ビジネス倫理の場合「良いことをしなさい。悪いことをしてはダメ」という一般の道徳倫理と比べると多少複雑になる。ビジネスでは努力し競争して稼がねばならないという競争行為が前提になるからだ。分け与えるだけではもちろんのこと じっとして悪いことをしないだけでは稼げないのだ。
例えば 独身者同士の社内恋愛は許されるのか?別に不倫ではないし悪いことをしていないのだからよいではないか 何の問題があるのかという意見もある。しかしこれが上司と部下の関係であれば 両者の間に決して「えこひいき的な関係」が生まれないと言い切れるだろうか。同僚の間であっても 特別の便宜を図ることなど決してないと言い切れるだろうか。
例えば 年末に職場でクリスマスパーティをやり 新年に部下を連れ立って神社参拝に行く。これは許されることのか?信仰心の深い部下がいればどうだろうか?あなたの会社が多国籍企業で 部下に敬虔なカソリック教徒やイスラム教徒がいればどうだろうか?
なかなか難しい問題だが それでも原則はシンプルだ。
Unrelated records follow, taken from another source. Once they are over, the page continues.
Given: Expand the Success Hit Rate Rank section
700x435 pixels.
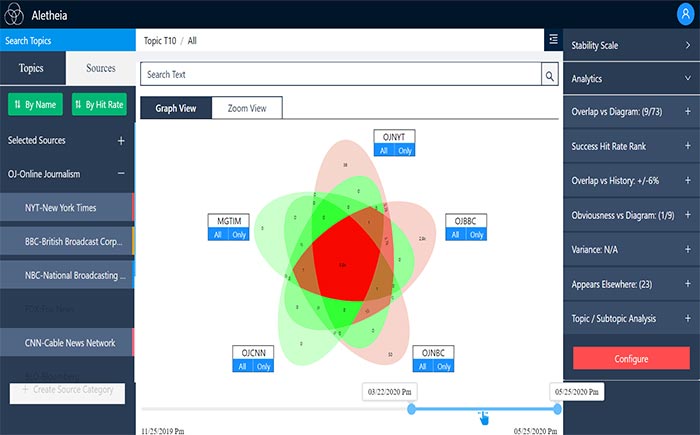Looking at the screenshot, I should point(687,146).
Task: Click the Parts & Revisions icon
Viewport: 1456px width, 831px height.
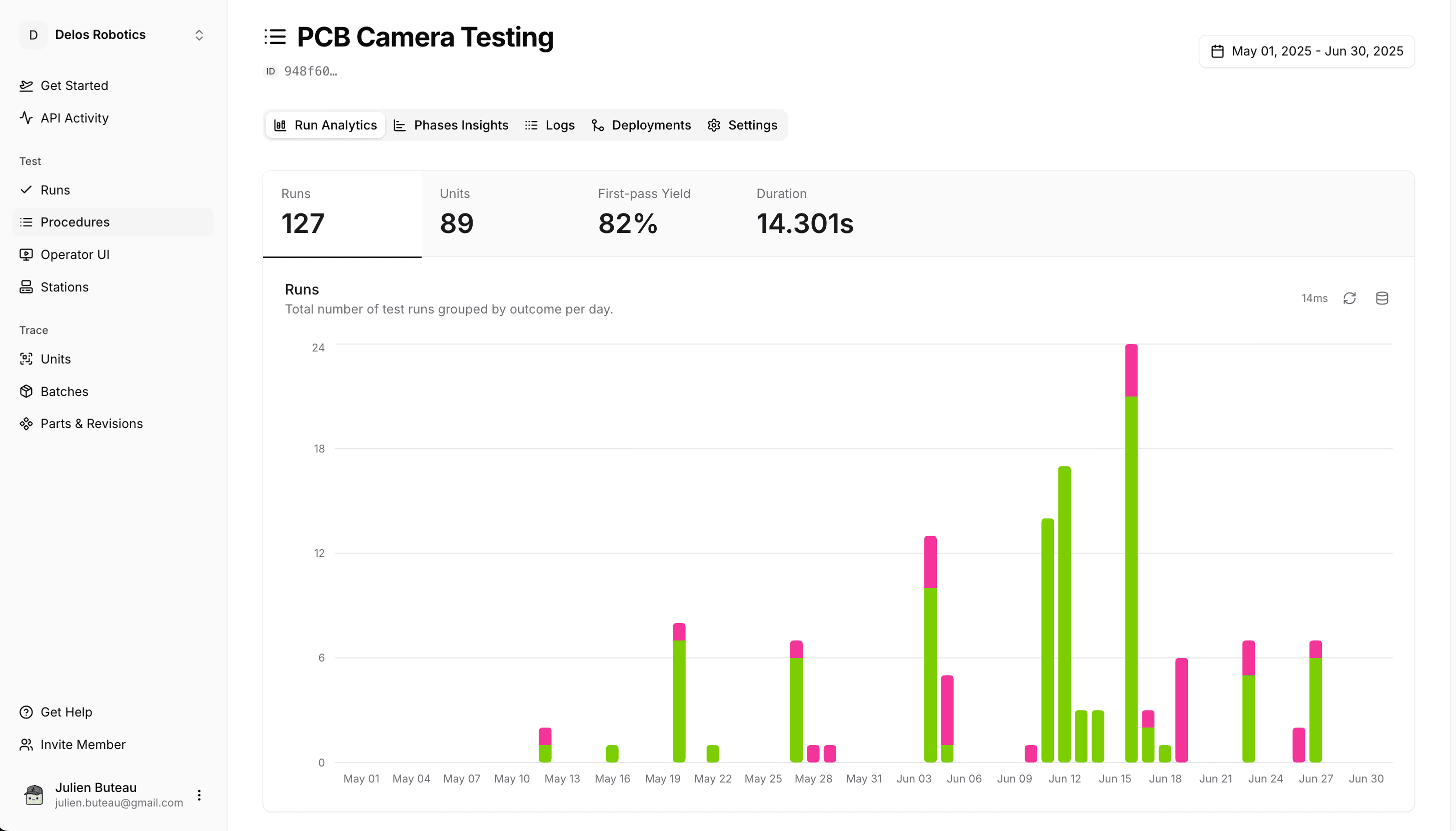Action: (26, 423)

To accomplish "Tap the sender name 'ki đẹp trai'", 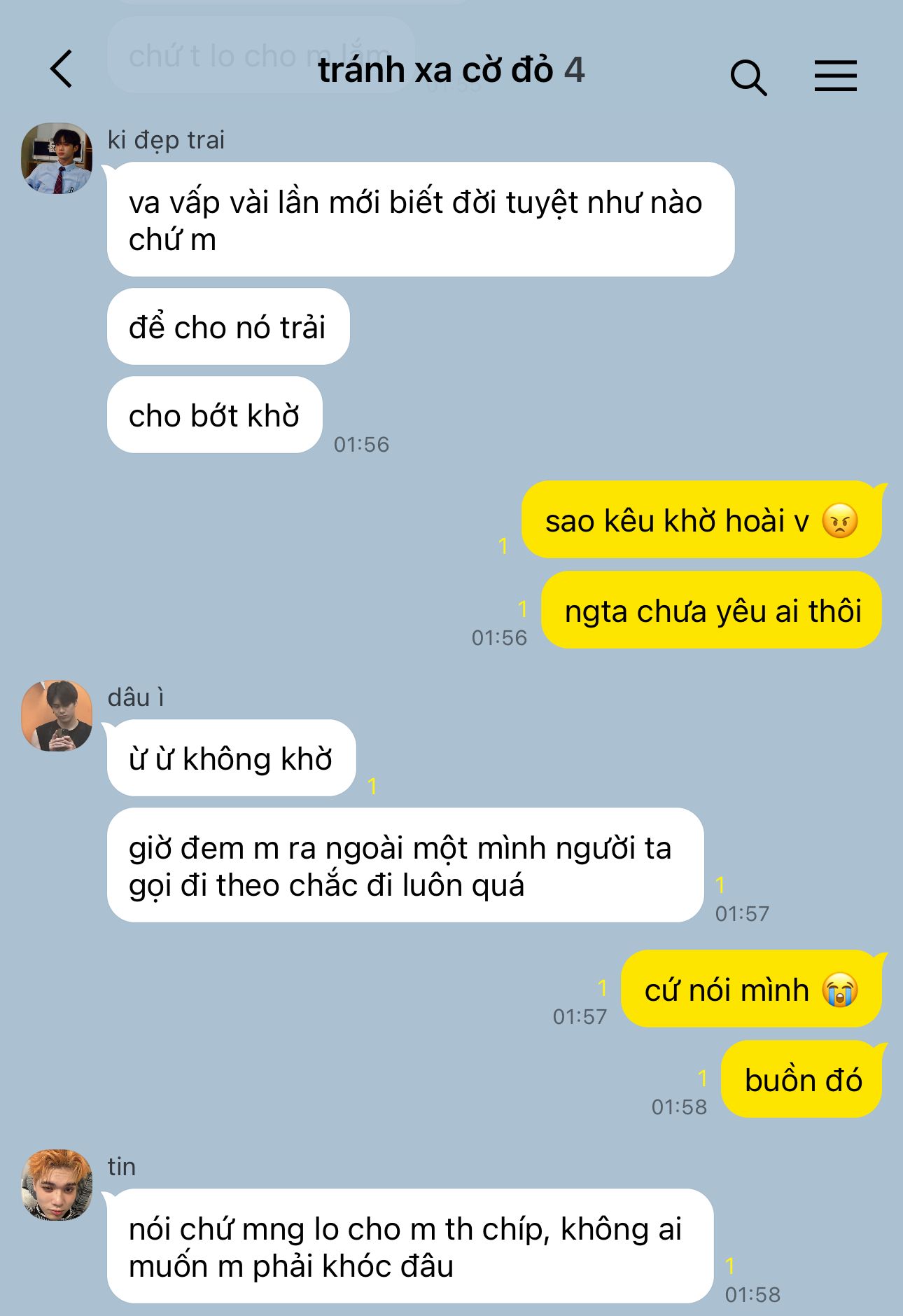I will pos(166,140).
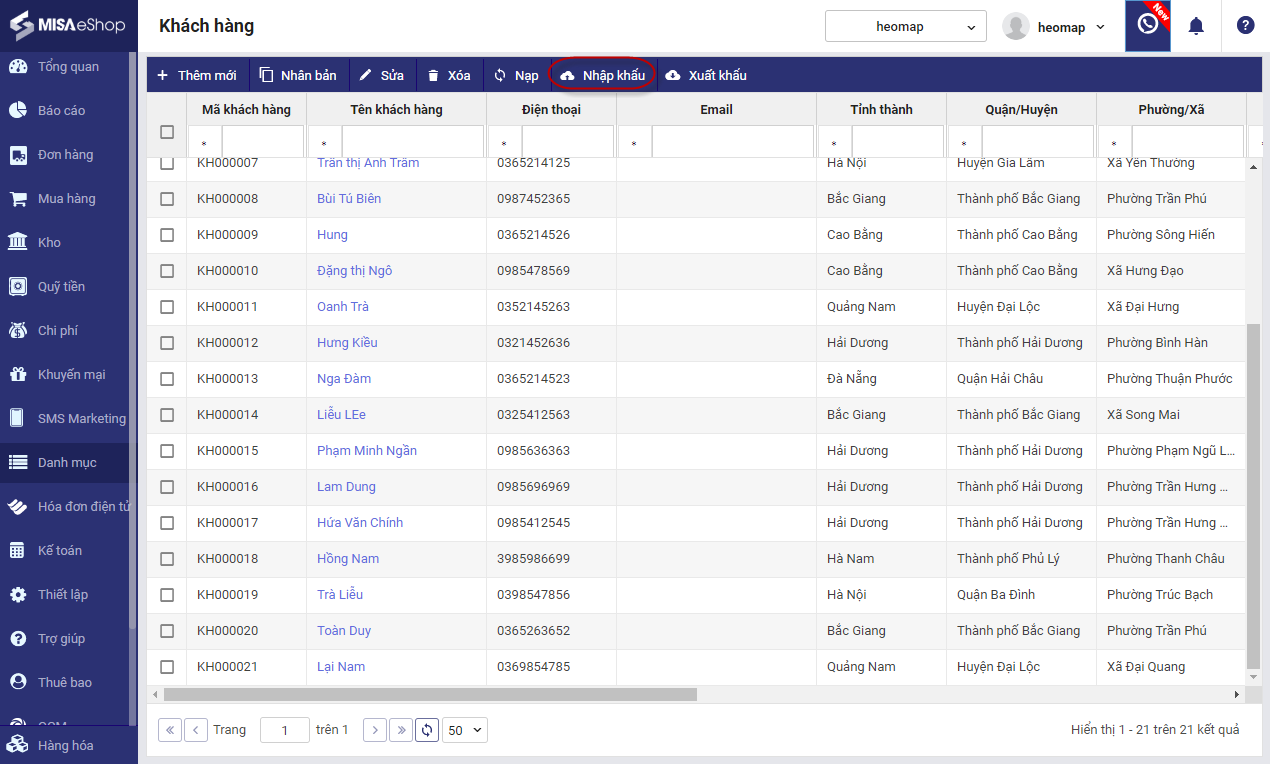Reload the list using pagination refresh icon
The width and height of the screenshot is (1270, 764).
tap(427, 730)
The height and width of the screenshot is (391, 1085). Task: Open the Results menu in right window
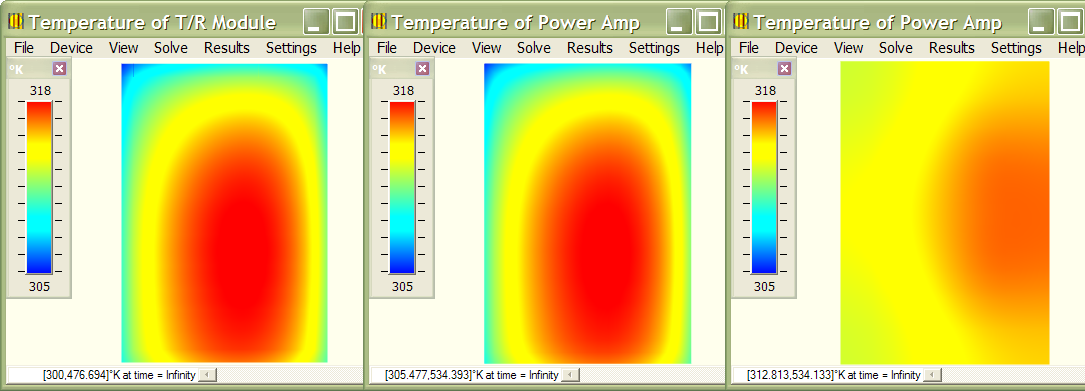[951, 48]
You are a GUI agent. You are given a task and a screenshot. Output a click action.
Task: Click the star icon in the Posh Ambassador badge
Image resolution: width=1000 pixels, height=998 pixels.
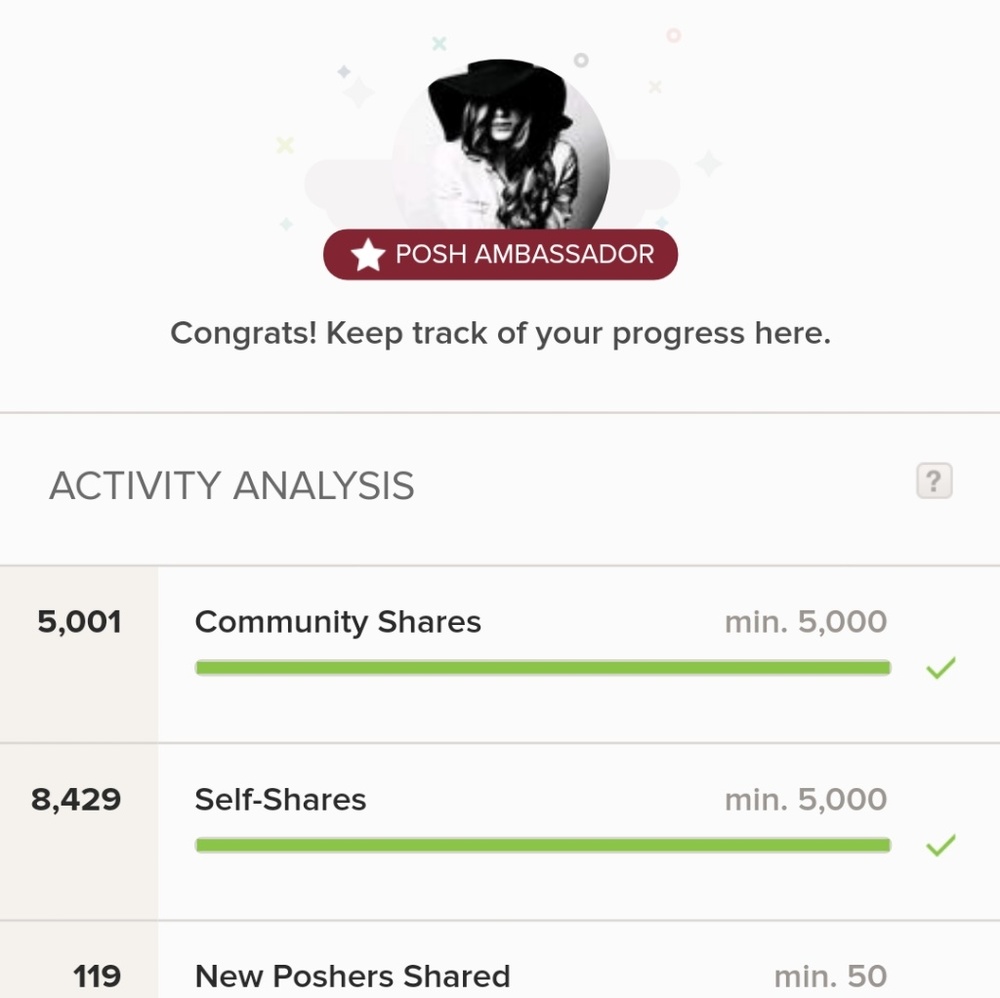point(368,255)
私の場合「今の自分の行為が公になった時に 例えば新聞に大きく報道された時に それでも堂々とした態度で子供や孫に接することができるだろうか?」と自分に問うことにしている。イエスならばそれはおそらく正しいことだと言える。逆に言えば 自分の行為が公になった時に まともな記者会見さえ開けないような都知事はそれだけで正しいことをやれていない。太陽の光は最高の消毒剤だ。陽にあてなければいつか腐っていく。
一年の終わりにこういうことを考えるのも悪くない。皆さま良いお年を。